# Aim:
Extract verbatim the lines of the records below, from the line containing "Where should I" through the end of the records, both included. Leave the pictures out.

# Supplied records:
>> start
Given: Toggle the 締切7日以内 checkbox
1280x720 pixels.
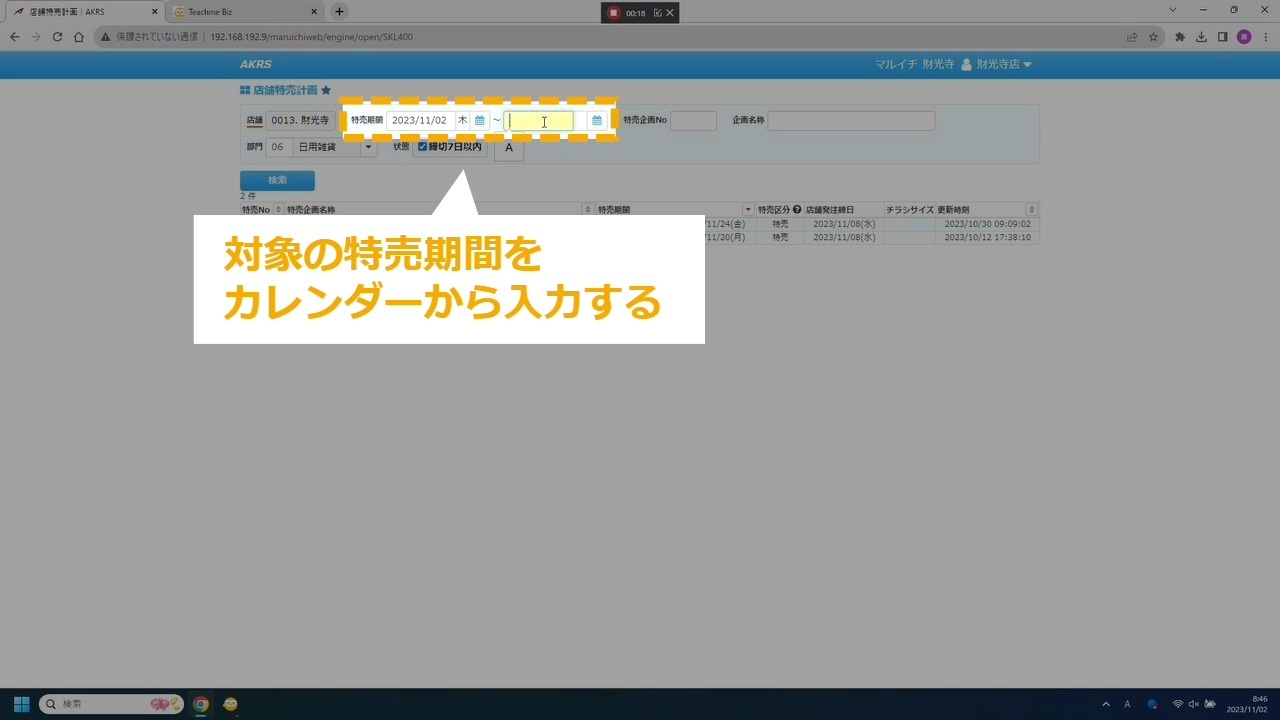Looking at the screenshot, I should click(422, 147).
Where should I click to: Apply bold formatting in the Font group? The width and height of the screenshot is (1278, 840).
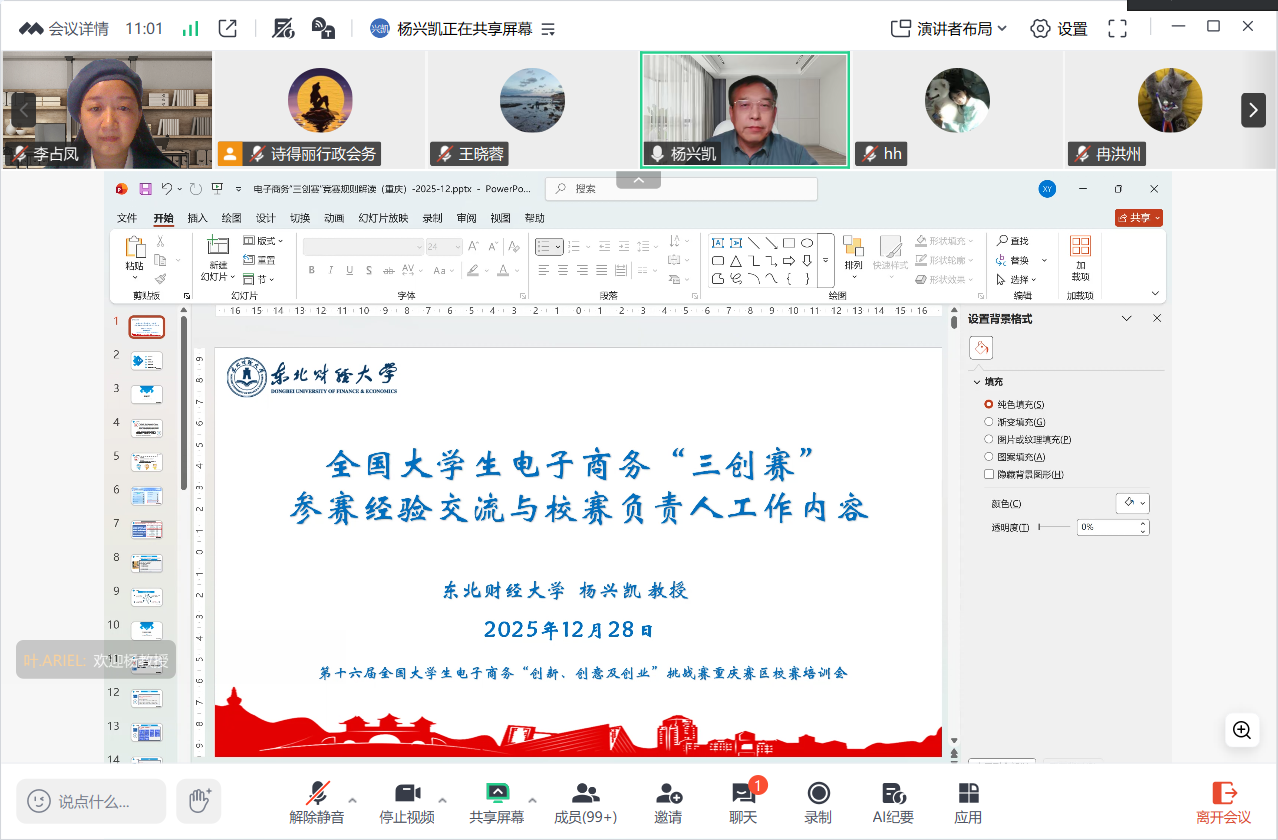tap(311, 270)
>> end
# Response to this exercise:
Where should I click to: Apply bold formatting in the Font group? The width and height of the screenshot is (1278, 840).
tap(311, 270)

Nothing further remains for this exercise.